Наконец, обратимся к тезису о том, что распространение через двусторонние договоры (речь идет о серии инвестиционных соглашений, заключенных США, в которые включено условие о национальном режиме) принципа национального режима для иностранных инвестиций «неизбежно приводит и уже привело к эволюции международного права».15 По счастью несколькими страницами ниже процитированные авторы сами же ставят это утверждение под сомнение, указывая, что положения двусторонних договоров не могут автоматически превратиться в универсальное международное право.16

Подобная упрощенная трактовка положений Декларации 1974 г. и Хартии 1974 г. не может не вызвать возражений. В литературе уже отмечалось, что правила, включенные в эти документы, неоднородны по своему правовому статусу. Часть из них перекочевала в Декларацию 1974 г. и Хартию 1974 г. из других международных документов, приобретя нормативный характер еще до упоминания в Декларации 1974 г. и Хартии 1974 г. Другие превратились в нормы международного права позднее (будучи закреплены в международных договорах, либо приобретя статус международного обычая).

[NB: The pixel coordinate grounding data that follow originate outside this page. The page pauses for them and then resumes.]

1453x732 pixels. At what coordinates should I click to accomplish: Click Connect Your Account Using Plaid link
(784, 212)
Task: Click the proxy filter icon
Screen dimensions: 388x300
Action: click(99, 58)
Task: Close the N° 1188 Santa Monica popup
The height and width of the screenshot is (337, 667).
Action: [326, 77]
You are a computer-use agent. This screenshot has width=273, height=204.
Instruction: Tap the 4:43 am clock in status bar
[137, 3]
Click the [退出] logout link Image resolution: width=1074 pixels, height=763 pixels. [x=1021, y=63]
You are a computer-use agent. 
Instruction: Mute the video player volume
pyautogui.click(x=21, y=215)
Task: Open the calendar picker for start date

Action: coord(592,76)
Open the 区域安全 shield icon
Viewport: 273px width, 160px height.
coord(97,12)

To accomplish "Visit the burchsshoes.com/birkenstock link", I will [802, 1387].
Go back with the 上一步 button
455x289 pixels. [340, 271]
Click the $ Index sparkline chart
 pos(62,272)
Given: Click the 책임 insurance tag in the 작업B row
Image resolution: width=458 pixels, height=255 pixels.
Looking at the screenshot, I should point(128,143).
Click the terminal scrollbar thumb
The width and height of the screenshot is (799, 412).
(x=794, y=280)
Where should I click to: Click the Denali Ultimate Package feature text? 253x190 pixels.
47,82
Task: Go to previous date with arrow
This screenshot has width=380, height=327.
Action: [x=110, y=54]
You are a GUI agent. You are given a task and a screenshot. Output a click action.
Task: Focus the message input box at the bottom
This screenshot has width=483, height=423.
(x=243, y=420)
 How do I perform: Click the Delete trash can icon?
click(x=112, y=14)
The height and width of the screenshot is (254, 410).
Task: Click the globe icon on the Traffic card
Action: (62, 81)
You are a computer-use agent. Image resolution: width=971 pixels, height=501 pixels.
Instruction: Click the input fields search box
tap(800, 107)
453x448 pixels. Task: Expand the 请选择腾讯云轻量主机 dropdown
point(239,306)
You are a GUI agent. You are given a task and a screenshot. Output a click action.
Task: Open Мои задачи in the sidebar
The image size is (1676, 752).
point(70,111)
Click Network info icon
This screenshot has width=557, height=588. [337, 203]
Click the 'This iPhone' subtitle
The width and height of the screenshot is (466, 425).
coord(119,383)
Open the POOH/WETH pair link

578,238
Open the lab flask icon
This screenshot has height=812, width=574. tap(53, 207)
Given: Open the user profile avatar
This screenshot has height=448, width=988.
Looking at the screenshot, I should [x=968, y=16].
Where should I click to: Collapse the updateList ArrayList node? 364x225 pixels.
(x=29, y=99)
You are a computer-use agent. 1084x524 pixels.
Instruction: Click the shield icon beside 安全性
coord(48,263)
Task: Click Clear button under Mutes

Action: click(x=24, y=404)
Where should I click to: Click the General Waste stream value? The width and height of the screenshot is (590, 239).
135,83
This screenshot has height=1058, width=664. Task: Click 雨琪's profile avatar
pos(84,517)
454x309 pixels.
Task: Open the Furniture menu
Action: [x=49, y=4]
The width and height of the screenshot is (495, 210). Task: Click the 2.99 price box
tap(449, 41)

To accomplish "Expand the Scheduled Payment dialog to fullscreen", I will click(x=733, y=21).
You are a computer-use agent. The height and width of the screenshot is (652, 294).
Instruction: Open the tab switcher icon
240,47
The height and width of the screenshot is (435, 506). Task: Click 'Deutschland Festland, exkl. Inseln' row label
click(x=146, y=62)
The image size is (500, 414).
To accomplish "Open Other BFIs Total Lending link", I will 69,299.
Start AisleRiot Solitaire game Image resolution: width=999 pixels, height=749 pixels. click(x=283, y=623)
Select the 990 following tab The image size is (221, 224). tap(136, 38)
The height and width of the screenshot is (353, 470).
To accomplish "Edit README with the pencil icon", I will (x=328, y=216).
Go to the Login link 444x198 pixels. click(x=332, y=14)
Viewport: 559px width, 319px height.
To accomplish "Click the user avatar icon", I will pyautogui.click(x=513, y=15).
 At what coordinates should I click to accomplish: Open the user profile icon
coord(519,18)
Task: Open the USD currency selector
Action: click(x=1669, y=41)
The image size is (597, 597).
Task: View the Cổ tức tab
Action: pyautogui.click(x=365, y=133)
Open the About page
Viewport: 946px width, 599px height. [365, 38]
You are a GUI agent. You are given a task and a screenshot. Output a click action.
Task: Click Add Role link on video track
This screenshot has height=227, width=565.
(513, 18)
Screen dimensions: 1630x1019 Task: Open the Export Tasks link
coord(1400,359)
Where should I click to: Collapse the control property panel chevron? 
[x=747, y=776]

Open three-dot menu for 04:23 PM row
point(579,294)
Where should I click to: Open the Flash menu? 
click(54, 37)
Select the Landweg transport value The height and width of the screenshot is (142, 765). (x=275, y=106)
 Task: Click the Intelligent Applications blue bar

Наконец, третью группу составляют положения, которые изначально носили декларативный характер и попали в Декларацию 1974 г. и Хартию 1974 г., если так можно выразиться, в пропагандистских целях. К числу последних, к примеру, можно отнести включенный в Хартию 1974 г. принцип «отсутствия стремления к гегемонии и сферам влияния». Надо полагать, что составители теста Хартии 1974 г. не могли не понимать, что упомянутый принцип представляет собой ни что иное, как благое пожелание, которое едва ли когда-нибудь будет реализовано на практике.